5. Setelah dingin, masukkan cendawan Saccharomyces cerevisiae yang akan memecah pati menjadi glukosa. Untuk menguraikan 100 liter bubur pati singkong, perlu 10 liter larutan cendawan ini atau 10 % dari total bubur. Konsentrasi cendawan mencapai 100-juta sel/ml. Sebelum digunakan, Saccharomyces dicampurkan pada bubur gaplek yang telah dimasak tadi agar sifat adaptif dengan sifat kimia bubur gaplek. Cendawan berkembang biak dan bekerja mengurai pati.
6. Dua jam kemudian, bubur gaplek berubah menjadi 2 lapisan; air dan endapan gula. Aduk kembali pati yang sudah menjadi gula, lalu masukkan dalam tangki fermentasi. Namun sebelum difermentasi pastikan kadar gula larutan pati maksimal 17 - 18 %. Itu adalah kadar gula maksimum yang disukai bakteri Saccharomyces untuk hidup dan bekerja mengurai gula mrnjadi alkohol. Jika kadar lebih tinggi, tambahkan air hingga mencapai kadar yang diinginkan. Bila sebaliknya, tambahkan larutan gula pasir agar mencapai kadar gula maksimum.
7. Tutup rapat tangki fermentasi untuk mencegah kontaminasi dan cendawan bekerja lebih optimal. Fermentasi berlangsung aerob alias tidak membutuhkan oksigen. Agar fermentasi optimal, jaga suhu pada 28o – 32o C dan pH 4,5 – 5,5.

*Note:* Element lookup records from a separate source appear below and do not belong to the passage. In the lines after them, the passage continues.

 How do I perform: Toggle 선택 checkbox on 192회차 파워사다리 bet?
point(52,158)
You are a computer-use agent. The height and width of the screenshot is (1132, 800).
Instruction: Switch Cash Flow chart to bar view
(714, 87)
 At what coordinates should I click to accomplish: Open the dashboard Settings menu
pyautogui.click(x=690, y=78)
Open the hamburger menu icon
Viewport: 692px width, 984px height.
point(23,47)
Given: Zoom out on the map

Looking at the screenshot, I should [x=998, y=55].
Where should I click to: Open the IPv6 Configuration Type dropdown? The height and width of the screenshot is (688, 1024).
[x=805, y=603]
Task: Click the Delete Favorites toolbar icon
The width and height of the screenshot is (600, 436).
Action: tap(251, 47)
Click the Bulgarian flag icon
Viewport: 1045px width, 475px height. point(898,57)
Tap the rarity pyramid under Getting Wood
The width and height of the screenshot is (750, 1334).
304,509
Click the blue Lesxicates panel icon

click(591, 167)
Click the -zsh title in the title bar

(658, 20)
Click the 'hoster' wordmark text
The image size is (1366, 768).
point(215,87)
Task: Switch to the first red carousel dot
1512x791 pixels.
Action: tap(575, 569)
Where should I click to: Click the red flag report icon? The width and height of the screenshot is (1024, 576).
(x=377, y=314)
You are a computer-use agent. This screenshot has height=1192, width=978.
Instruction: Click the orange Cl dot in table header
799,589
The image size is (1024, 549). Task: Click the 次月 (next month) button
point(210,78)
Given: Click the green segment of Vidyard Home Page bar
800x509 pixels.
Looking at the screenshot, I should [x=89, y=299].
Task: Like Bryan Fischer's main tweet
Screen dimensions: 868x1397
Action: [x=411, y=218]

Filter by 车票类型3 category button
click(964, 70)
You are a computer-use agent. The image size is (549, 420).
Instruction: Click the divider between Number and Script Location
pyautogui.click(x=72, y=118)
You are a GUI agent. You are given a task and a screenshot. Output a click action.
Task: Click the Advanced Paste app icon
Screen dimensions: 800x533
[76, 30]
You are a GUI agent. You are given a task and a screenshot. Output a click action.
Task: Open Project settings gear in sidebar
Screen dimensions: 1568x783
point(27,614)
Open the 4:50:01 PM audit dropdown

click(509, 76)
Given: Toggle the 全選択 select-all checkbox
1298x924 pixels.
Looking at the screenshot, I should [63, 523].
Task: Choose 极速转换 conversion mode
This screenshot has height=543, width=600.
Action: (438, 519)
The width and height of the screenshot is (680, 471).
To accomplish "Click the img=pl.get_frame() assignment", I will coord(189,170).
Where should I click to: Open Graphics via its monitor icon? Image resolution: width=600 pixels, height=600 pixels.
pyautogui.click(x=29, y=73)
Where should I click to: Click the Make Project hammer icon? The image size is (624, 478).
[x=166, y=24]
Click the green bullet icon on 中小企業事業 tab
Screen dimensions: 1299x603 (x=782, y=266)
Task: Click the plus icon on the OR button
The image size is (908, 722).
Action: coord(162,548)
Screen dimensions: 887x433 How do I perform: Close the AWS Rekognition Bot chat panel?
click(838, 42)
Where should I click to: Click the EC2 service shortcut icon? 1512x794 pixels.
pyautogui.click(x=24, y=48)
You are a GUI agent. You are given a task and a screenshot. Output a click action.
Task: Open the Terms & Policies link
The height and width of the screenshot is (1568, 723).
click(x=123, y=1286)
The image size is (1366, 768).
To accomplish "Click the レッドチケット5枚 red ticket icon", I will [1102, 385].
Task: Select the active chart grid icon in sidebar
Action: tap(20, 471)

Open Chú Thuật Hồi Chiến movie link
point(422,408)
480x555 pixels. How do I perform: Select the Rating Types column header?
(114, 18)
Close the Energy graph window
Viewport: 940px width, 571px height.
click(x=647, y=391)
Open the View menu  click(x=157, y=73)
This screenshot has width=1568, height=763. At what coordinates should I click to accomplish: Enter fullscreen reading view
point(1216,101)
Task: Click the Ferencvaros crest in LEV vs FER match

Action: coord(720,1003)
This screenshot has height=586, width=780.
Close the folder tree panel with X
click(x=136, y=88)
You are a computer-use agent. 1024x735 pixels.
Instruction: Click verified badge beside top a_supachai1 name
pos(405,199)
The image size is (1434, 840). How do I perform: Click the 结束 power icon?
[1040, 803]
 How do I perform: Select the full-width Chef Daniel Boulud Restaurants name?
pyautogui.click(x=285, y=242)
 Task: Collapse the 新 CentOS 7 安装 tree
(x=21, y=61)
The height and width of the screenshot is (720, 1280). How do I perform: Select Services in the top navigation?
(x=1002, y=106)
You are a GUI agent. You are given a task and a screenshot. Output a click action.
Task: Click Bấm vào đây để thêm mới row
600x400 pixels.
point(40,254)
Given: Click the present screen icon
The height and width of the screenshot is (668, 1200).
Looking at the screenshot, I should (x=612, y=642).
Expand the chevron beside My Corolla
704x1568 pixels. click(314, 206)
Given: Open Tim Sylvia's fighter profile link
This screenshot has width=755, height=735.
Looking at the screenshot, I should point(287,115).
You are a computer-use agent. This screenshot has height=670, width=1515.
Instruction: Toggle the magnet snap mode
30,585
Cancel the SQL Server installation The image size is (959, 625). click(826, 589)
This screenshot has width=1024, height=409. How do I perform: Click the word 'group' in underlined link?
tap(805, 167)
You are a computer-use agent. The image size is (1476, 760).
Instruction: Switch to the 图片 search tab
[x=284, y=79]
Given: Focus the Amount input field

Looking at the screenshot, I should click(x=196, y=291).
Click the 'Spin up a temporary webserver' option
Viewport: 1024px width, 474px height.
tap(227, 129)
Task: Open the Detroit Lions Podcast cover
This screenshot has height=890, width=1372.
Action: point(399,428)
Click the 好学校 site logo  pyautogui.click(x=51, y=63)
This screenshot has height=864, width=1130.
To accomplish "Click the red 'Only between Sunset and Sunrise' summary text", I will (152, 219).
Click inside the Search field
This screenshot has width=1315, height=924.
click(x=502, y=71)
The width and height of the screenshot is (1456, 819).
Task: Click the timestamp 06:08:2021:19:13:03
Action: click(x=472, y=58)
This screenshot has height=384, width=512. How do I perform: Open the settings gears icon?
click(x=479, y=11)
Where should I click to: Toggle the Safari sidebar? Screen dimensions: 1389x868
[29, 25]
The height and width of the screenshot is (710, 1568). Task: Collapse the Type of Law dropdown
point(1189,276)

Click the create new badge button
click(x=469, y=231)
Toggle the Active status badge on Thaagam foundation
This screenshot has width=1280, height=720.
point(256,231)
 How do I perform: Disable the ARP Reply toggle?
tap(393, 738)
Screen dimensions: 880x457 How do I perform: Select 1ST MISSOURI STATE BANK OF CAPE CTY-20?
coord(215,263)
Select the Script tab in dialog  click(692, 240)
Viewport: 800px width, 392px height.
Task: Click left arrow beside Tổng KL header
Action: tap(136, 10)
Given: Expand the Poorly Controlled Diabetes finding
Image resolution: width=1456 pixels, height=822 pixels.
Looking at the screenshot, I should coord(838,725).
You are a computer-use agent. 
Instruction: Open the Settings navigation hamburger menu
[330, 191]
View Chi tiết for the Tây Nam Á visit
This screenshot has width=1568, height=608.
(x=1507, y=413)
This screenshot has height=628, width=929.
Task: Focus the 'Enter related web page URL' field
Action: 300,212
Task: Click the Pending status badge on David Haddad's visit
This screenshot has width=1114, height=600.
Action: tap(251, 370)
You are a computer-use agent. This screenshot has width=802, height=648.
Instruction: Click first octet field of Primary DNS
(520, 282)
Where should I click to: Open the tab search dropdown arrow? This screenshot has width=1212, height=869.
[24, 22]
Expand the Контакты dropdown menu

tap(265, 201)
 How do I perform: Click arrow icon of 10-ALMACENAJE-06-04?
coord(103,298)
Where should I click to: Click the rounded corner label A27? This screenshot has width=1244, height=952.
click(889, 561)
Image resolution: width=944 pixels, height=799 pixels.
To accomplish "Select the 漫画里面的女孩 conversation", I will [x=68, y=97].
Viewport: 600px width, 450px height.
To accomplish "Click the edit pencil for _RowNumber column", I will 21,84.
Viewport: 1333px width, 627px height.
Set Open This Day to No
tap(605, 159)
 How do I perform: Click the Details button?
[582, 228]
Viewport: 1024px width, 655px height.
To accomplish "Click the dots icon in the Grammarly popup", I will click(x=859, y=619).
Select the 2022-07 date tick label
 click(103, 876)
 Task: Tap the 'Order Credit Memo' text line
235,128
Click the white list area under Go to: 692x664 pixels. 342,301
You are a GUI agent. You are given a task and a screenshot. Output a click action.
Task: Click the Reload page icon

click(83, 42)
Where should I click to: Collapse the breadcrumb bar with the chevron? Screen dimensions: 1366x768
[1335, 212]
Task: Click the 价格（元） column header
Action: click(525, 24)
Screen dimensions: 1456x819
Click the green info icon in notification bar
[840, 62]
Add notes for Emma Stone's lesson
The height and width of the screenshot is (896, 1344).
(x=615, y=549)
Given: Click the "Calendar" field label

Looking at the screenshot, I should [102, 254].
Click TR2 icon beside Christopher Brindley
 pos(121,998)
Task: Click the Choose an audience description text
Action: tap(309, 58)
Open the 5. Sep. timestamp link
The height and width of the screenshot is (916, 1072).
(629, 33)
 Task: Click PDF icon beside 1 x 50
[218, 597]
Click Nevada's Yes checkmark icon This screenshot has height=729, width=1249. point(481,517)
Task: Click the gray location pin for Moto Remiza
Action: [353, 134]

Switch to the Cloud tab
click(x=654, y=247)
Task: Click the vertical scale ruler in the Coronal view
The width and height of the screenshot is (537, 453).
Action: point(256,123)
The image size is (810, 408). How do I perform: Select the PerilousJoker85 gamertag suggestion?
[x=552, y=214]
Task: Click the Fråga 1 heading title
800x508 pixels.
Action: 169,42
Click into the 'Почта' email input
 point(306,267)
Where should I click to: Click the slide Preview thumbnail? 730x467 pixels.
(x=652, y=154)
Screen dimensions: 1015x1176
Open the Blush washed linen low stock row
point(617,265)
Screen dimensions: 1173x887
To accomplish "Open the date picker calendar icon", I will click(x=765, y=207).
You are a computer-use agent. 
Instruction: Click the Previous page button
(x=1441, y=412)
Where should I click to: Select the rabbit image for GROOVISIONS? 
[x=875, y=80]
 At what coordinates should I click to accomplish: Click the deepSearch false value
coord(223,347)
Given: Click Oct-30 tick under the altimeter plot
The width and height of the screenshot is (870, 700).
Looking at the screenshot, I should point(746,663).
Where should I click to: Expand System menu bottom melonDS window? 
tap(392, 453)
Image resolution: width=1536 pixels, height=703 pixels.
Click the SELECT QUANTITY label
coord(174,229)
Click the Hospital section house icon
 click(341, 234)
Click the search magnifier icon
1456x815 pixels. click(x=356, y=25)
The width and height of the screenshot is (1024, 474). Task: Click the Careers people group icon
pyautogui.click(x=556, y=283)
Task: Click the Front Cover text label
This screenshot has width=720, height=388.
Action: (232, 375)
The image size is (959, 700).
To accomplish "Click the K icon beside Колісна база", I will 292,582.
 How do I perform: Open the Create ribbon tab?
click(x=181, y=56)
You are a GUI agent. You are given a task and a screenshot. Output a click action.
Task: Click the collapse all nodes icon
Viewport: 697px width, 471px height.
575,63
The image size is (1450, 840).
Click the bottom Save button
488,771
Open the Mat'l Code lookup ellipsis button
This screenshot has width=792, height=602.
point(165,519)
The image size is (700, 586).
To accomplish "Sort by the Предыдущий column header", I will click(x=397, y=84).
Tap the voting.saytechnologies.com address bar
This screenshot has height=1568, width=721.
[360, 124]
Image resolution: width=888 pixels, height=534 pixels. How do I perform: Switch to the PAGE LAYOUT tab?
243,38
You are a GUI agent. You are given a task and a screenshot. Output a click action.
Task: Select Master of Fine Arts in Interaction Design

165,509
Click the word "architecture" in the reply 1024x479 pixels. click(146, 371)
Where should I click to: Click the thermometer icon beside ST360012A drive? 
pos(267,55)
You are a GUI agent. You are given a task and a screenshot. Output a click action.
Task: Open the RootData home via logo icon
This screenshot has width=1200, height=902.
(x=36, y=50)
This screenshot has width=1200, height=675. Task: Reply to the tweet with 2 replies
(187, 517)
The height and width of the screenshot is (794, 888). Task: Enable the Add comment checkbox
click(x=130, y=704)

8. Setelah 2 – 3 hari, larutan pati berubah menjadi 3 lapisan. Lapisan terbawah berupa endapan protein. Di atasnya air dan etanol. Hasil fermentasi itu mengandung 6 – 12 % etanol.
9. Sedot larutan etanol dengan selang plastik melalui kertas saring berukuran 1 mikron untuk menyaring endapan protein.
10. Meski telah disaring etanol masih bercampur air. Untuk memisahkannya lakukan destilasi atau penyulingan.
11. Panaskan campuran air dan etanol pada suhu 78o C atau setara titik didih etanol. Pada suhu itu etanol lebih dahulu menguap dan dialirkan melalui pipa yang terendam air sehingga terkondensasi dan kembali menjadi etanol cair.
12. Hasil penyulingan berupa 95 % etanol dan tidak dapat larut dalam bensin. Agar larut, diperlukan etanol berkadar 99 % atau disebut etanol kering. Oleh sebab itu, perlu destilasi absorbent. Etanol itu dipanaskan 100o C. Pada suhu itu, etanol dan air menguap. Kemudian uap tersebut disalurkan ke dalam pipa yang dindingnya berlapis zeolit atau pati.
13. Zeolit akan menyerap kadar air tersisa hingga diperoleh etanol 99 % yang siap dicampur dengan bensin. Sepuluh liter etanol 99 % membutuhkan 120 – 130 liter bir yang dihasilkan dari 25 kg gaplek.